■ **Brief**:
Could you continue the blog post about worry and anxiety, starting after its final sentence?

■ **Text block**:
'''

Saturday, October 25, 2008

Worry and Anxiety

It seems everyone I talk with has some profound worry and anxiety in their lives, and as we share one another's burdens, it is easy to become consumed with each other's concerns. Many of us have the nature of desiring to help out our family, friends, loved ones, colleagues in some way. I know for sure that if I could, I would take away the burdens of the heart of those near and dear to me, my sister and brother in law, who struggle and grapple with how to LIVE through cancer, my dear friends whose children are hurting, therefore, they are in emotional pain, another dear friend who is learning how to BE after a sudden divorce, another who is trying desperately to cope and hold onto the marriage she does have, well, the list goes on and on and it won't ever end. Staying focused on what we DO have, this day, this beautiful autumn, can be difficult even on a good day when bad and evil and pain persist. But I have learned that worrying and being anxious do not help at all, for life is going to be lived, regardless of how much sleep we lose, how much neck and back pain we endure, how limited we become, AND I am brought to my own daughter, Allison's, very words...."mom, I bet you worried about many things as I was growing up, that I would get hit by a drunk driver, or attacked in the streets of Chicago, or become a teenage mother, or whatever, but I bet you never worried that I would get cancer...I could have saved you a lot of worry". Those are my words to live by, another part of the legacy she has left us, and in doing so, she has left me with a freedom to NOT worry about Jennifer, Joe, myself, those near and dear, because it will really do no good. So as our 401 K is diminishing, like everyone else's, and we wonder what is coming next in this world, let alone in our homes, there is freedom in knowing that no amount of worry and anxiety will change it.

'''

■ **Raw data**:
'''

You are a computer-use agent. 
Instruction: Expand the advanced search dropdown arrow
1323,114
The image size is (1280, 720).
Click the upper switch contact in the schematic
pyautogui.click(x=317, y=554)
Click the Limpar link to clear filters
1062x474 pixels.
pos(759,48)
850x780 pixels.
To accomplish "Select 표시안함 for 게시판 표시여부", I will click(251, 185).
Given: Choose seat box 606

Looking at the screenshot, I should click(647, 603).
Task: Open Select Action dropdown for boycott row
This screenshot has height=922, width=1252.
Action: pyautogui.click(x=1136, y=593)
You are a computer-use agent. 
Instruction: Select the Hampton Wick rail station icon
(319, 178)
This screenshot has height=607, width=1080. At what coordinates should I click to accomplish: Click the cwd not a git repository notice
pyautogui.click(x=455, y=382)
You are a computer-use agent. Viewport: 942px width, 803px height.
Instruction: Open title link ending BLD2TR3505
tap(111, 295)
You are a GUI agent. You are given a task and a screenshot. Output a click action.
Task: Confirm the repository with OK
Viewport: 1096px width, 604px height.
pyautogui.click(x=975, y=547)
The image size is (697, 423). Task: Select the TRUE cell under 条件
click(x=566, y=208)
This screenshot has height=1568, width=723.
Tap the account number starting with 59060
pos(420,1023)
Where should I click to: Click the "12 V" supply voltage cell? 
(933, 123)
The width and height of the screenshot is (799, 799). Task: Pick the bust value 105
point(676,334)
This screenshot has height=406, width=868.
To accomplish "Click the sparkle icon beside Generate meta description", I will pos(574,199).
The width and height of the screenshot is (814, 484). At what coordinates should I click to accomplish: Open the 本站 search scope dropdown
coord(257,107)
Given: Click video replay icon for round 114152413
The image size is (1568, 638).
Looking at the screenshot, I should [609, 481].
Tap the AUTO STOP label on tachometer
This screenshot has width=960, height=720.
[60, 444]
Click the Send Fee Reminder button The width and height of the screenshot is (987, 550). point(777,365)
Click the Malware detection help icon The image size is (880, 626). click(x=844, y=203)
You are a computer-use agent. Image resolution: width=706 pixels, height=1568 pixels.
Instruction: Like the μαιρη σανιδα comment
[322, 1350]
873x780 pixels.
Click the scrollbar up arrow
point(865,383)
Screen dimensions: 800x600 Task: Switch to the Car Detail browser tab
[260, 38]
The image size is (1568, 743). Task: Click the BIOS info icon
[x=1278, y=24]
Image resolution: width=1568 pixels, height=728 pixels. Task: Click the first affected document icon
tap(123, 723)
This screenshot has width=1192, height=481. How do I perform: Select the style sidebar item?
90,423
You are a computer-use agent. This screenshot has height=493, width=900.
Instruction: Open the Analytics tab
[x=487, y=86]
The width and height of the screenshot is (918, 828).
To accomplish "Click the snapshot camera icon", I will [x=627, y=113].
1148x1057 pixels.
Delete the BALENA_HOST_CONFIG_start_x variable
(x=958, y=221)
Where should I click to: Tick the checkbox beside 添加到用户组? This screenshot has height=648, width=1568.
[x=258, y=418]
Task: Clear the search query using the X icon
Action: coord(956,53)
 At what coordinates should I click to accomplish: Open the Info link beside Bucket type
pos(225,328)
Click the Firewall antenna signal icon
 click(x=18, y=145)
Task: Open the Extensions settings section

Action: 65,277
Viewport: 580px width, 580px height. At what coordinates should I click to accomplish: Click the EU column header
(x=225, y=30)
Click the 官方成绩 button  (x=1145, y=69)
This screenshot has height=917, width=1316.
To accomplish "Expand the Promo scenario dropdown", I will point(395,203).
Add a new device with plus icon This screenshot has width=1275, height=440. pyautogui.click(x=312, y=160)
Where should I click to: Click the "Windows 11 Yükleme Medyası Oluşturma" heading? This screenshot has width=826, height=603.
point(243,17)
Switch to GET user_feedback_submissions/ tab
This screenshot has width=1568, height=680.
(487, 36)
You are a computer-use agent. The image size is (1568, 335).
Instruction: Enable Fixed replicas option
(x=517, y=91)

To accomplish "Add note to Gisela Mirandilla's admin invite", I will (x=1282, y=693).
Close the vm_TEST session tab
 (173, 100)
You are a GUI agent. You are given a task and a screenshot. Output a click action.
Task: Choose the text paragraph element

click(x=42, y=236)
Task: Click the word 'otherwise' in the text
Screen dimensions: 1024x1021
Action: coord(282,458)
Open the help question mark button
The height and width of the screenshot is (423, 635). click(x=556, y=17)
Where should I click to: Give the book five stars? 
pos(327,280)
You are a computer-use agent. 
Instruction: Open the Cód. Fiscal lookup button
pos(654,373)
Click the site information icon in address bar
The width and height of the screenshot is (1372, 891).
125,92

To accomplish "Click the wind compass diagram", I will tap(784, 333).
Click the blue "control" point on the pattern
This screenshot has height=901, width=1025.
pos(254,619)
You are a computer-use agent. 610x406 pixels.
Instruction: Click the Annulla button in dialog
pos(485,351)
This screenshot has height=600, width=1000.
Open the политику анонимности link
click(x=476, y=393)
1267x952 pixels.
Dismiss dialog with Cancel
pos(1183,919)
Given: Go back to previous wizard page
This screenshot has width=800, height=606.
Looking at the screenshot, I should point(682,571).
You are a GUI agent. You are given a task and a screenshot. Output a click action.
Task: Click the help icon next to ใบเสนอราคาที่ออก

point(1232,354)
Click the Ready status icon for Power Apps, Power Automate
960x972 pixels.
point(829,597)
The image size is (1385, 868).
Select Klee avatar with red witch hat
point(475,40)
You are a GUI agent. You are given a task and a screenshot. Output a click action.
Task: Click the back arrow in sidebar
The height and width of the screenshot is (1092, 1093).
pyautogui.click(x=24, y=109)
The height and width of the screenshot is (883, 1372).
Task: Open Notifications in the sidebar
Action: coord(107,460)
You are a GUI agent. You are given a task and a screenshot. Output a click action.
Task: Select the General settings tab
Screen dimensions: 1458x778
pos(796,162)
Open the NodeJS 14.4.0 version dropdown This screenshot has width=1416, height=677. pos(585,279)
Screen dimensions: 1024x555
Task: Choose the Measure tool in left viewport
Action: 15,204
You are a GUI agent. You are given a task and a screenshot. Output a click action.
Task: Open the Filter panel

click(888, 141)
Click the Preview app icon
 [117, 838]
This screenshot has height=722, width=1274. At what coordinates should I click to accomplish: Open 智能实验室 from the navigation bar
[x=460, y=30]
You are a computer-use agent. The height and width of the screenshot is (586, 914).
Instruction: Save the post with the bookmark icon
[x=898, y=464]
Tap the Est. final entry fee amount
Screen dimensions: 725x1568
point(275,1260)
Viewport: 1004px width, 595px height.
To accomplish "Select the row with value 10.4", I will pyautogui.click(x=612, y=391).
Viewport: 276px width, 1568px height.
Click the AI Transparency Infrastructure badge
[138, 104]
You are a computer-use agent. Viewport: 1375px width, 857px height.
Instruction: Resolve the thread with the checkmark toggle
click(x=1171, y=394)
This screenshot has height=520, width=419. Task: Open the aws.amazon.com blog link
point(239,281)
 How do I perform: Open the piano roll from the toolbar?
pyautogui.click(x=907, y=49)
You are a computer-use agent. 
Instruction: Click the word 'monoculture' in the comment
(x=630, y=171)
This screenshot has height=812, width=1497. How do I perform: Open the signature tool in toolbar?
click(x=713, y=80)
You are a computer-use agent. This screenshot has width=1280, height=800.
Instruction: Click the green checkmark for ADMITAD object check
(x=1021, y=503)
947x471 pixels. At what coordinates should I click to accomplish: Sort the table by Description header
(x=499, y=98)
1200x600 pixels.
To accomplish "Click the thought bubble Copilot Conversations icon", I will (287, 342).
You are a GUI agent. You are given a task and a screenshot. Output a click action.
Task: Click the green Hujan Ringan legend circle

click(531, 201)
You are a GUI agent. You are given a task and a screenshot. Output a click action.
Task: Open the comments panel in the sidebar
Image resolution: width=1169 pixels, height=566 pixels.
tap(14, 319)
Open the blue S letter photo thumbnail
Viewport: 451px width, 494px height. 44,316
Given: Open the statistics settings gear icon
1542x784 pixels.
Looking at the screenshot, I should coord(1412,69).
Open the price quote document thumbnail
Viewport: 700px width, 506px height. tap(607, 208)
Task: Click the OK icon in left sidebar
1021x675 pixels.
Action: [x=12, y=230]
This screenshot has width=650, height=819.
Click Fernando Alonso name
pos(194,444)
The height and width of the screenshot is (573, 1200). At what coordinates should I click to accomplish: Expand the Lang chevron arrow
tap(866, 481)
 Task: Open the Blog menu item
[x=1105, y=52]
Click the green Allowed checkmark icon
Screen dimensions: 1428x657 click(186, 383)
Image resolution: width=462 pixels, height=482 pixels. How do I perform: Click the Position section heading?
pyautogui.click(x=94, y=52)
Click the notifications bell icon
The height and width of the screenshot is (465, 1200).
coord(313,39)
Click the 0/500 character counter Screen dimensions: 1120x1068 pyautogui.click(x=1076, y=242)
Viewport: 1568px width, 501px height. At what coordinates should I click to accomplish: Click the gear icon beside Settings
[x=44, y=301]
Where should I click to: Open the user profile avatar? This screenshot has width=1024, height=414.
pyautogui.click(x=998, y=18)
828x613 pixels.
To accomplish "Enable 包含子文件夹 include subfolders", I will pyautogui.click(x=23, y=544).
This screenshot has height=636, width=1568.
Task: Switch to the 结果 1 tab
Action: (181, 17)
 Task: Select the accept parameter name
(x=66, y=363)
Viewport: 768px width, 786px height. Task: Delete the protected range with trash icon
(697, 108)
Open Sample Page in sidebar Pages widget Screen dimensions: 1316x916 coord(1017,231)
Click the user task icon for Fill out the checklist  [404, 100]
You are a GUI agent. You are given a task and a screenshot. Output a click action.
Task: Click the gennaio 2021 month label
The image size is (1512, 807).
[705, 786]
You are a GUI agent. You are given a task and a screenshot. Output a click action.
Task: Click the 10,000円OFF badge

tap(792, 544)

'''

■ **Task output**:
I am reminded of, and cling to, a scripture that carries me, just in case I digress...Philippians 4:6-7, "Do not be anxious about anything, but in everything, by prayer and petition, with thanksgiving, present your requests to God. And the peace of God, which transcends all understanding, will guard your hearts and minds in Christ Jesus." I am thankful for the love of God who does carry the burdens for me, leaving me free to live my life, face the challenges, find the joy, hold on to the memories, and live in the moment. My thankfulness abounds and my petition list grows as many face new and grueling burdens, but the promise that God will carry us is the best gift of all.